Ontology Alignment Evaluation Initiative - OAEI-2020 CampaignOAEI OAEI

Evaluation results for the Biodiv track at OAEI 2020


This year, we have 7 track participants out of the 19 OAEI 2020 participating systems. The 7 systems (AML, LogMap, LogMapBio, LogMapLite, ATBox, ALOD2Vec and Wiktionary) managed to generate an output for at least one of the track tasks.

Generated alignments

We have collected all generated alignments and made them available in a zip-file via the following link. These alignments are the raw results that the following report is based on.

>>> download raw results

Experimental setting

We conducted experiments by executing each system in its standard settings and we calculated precision, recall and f-measure. Systems have been ordered in terms of f-measure. This year, we did consider the whole process pipeline for the calculation of execution times, starting from ontologies upload and environment preparation.

We have run the evaluation on Windows 10 (64-bit) desktop with an Intel Core i7-4770 CPU @ 3.40GHz x 4 and allocating 16GB of RAM.

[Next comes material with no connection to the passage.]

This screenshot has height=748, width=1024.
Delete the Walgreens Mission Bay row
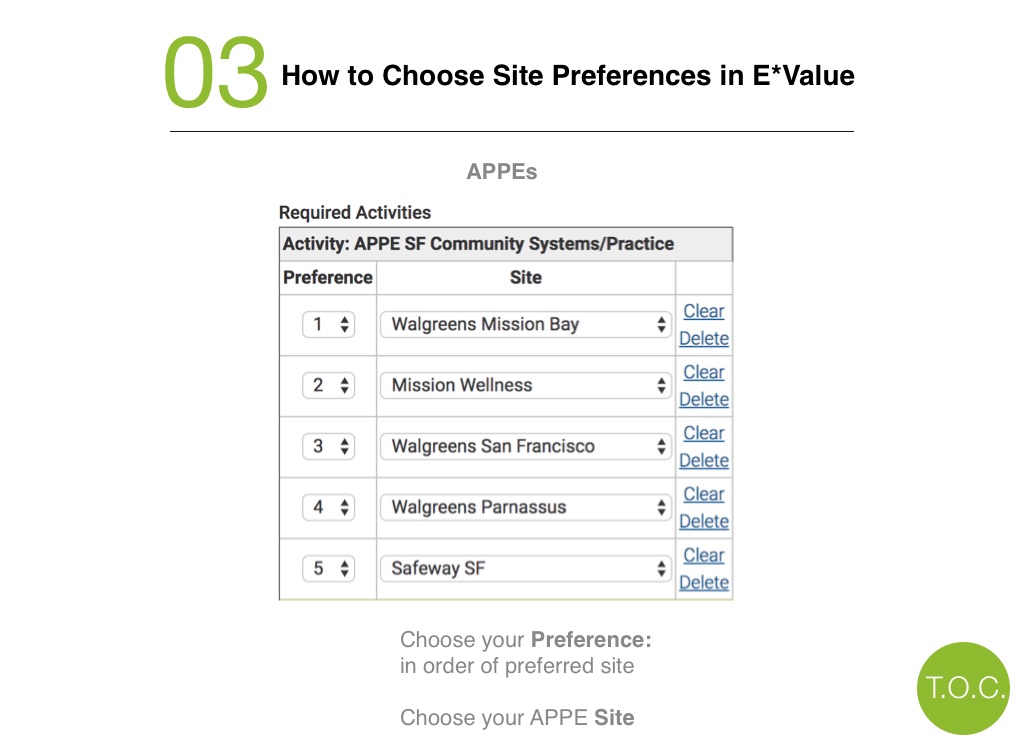[x=704, y=338]

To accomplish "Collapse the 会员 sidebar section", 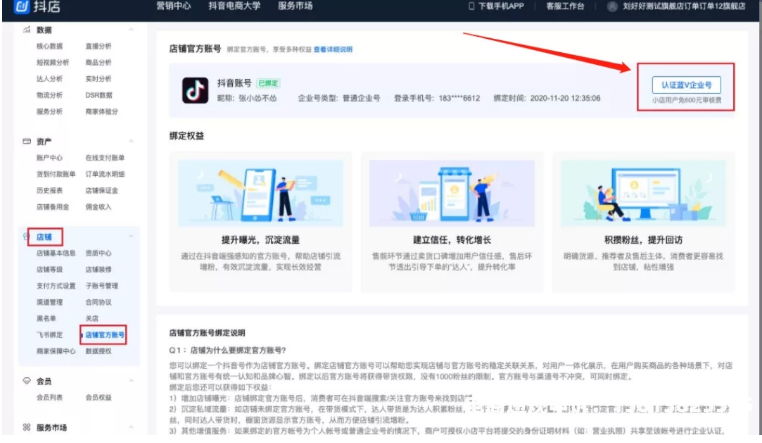I will (130, 381).
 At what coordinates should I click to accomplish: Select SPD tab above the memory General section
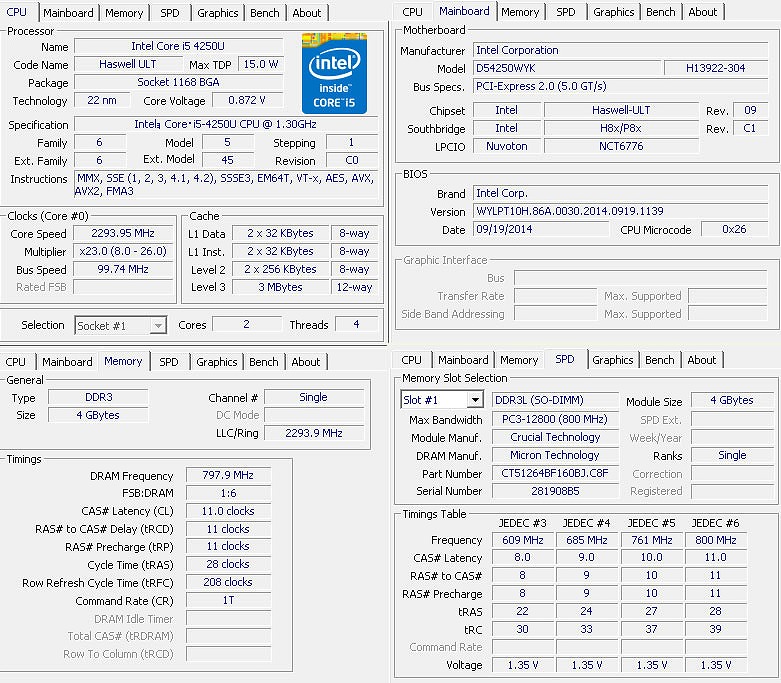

1. Results for the FLOPO-PTO matching task

Table 1 shows that all participating systems could achieve this task with an acceptable f-measure. ALOD2Vec and Wiktionary generated a similar, huge set of non meaningful mappings with a very low measure. AML generated a large number of mappings (significantly bigger than the size of the reference alignment), those alignments were mostly subsumption ones. In order to evaluate the precision in a more significant manner, we had to calculate an approximation by manually assessing a subset of around 100 mappings, that were not present in the reference alignment. LogMapLt and ATBox achieved a high precision but the lowest recall.

System Time (s) # Mappings # Unique Scores
Precision  Recall  F-measure
LogMap 25,30 235 0 0,817 0,787 0,802
LogMapBio 450,71 236 1 0,814 0,787 0,800
AML 53,74 510 54 0,766 0,820 0,792
LogMapLt 17,02 151 0 0,987 0,611 0,755
ATBox 24,78 148 5 0,946 0,574 0,714
Wiktionary 1935 121.632 0 0,001 0,619 0,002
ALOD2Vec 246,37 121.633 1 0,001 0,619 0,002
Table 1: Results for FLOPO-PTO.

2. Results for the ENVO-SWEET matching task

AML, the LogMap family systems and ATBox could handle this task. Again the systems with the highest precision (LogMap and LogMapBio) achieve the lowest recall. AML generates a bigger set with a high number of subsumption mappings, it still achieved the best f-Measure for the task. It is worth nothing that due the specific structure of the SWEET ontology, a lot of the false positives come from homonyms.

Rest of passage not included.